**Activity**:
In the data below, which lines contain "Collapse"? List them by copying each one.

**Data for analysis**:
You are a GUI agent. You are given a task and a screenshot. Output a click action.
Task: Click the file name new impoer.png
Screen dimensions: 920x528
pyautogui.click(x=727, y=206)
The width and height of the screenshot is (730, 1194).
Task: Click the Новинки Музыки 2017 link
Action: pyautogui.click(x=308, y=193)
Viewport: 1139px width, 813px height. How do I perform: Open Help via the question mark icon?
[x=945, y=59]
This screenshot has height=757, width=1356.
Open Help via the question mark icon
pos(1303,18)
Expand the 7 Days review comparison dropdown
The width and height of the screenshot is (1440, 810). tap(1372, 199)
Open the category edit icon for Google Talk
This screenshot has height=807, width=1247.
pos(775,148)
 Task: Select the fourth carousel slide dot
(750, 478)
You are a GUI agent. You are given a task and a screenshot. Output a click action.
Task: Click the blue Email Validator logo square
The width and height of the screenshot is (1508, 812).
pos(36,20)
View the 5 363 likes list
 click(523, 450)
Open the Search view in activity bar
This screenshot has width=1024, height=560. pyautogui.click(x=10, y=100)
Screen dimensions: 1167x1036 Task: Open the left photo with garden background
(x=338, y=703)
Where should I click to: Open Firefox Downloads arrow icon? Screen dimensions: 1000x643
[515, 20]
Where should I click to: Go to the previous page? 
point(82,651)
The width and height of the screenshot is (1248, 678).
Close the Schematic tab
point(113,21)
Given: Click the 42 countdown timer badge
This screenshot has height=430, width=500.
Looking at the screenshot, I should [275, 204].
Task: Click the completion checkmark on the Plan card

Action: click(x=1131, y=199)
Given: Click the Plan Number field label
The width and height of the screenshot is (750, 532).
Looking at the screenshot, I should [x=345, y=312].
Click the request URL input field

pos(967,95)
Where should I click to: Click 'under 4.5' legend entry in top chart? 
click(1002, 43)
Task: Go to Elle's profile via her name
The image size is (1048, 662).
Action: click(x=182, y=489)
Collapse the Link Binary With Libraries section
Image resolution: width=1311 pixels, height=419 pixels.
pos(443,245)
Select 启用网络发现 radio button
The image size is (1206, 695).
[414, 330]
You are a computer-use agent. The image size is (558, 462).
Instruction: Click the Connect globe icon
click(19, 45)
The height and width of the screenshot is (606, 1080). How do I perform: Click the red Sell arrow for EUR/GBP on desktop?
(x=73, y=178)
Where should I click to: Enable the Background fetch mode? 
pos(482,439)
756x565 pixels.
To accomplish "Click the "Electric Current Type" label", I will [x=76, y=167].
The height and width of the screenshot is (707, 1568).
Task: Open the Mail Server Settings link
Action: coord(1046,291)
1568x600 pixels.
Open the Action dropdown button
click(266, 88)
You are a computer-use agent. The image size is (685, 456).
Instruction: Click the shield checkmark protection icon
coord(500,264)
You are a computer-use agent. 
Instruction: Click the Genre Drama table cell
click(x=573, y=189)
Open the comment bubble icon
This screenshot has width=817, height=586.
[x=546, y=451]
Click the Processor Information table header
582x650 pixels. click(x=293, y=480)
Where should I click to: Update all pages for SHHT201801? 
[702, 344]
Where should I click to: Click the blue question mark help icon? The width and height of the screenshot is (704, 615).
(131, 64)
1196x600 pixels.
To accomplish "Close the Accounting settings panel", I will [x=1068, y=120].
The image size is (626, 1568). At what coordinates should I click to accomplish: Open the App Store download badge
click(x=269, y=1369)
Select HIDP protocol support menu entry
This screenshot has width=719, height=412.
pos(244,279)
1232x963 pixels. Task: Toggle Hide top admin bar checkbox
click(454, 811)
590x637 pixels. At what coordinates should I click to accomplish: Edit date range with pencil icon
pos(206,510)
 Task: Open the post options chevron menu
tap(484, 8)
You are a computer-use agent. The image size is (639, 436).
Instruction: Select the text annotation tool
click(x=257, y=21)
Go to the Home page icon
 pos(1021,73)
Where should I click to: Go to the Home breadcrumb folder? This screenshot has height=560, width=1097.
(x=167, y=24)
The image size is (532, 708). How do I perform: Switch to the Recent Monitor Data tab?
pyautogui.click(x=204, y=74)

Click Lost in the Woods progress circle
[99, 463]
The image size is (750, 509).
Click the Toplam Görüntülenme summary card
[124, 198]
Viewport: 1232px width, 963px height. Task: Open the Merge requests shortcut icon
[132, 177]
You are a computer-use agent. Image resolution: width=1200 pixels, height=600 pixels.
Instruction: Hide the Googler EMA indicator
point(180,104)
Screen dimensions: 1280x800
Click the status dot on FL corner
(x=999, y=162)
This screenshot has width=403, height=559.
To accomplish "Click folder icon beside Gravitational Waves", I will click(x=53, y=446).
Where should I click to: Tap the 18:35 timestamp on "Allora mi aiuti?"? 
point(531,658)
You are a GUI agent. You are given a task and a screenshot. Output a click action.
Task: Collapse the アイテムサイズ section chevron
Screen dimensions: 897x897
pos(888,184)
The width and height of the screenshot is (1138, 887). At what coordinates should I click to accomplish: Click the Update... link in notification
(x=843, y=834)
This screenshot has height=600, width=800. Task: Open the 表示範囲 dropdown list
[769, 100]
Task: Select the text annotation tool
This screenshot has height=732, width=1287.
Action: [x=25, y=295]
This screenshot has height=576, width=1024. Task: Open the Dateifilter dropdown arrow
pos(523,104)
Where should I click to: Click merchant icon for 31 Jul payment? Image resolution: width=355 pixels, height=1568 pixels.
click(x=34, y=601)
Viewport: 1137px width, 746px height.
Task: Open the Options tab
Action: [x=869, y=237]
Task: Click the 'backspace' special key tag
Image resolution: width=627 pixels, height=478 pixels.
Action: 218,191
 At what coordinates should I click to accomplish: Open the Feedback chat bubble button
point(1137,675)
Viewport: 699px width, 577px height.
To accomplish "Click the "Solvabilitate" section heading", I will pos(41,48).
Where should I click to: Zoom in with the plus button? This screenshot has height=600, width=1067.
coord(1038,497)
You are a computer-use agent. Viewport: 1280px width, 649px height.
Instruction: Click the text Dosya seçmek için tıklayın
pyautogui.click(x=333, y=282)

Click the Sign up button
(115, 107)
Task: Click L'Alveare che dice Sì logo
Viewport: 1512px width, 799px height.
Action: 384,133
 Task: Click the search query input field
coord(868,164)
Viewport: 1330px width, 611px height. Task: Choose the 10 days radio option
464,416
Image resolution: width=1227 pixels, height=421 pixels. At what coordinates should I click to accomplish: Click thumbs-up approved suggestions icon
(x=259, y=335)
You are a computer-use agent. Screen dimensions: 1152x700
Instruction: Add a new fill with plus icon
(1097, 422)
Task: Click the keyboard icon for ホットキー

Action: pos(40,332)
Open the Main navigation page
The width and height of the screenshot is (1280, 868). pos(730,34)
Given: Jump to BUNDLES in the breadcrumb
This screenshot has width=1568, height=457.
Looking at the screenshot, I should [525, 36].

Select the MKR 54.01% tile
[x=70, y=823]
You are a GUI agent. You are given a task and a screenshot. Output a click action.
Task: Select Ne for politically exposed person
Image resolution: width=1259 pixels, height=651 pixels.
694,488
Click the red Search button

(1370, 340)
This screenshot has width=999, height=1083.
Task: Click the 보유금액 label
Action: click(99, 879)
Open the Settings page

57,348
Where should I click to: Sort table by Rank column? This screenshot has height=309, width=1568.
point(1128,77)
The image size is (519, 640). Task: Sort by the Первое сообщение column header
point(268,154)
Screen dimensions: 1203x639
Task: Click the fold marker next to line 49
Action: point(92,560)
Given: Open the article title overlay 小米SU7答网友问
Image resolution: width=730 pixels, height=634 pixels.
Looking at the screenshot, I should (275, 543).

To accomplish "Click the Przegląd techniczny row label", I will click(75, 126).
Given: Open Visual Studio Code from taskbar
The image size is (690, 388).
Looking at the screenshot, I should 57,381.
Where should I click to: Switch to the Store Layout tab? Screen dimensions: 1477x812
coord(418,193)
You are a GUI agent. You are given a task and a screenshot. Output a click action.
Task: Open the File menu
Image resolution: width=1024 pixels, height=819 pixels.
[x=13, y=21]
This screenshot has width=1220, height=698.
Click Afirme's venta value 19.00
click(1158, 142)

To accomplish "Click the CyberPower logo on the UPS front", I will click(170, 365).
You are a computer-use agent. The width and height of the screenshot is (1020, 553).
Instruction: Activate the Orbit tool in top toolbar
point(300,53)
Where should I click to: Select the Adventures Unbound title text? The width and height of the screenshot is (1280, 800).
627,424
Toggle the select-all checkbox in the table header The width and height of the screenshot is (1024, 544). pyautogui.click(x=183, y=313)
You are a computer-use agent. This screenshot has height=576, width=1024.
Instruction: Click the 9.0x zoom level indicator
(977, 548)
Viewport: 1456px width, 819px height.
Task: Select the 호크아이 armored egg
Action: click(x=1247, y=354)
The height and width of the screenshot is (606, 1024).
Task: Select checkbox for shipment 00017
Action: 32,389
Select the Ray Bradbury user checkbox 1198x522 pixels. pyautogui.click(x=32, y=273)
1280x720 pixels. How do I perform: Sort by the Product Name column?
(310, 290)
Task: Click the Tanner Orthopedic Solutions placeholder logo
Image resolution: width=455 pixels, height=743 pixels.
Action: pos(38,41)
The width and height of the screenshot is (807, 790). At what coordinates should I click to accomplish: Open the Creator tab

**Written reply**:
Collapse the Link Binary With Libraries section
Task: Collapse the アイテムサイズ section chevron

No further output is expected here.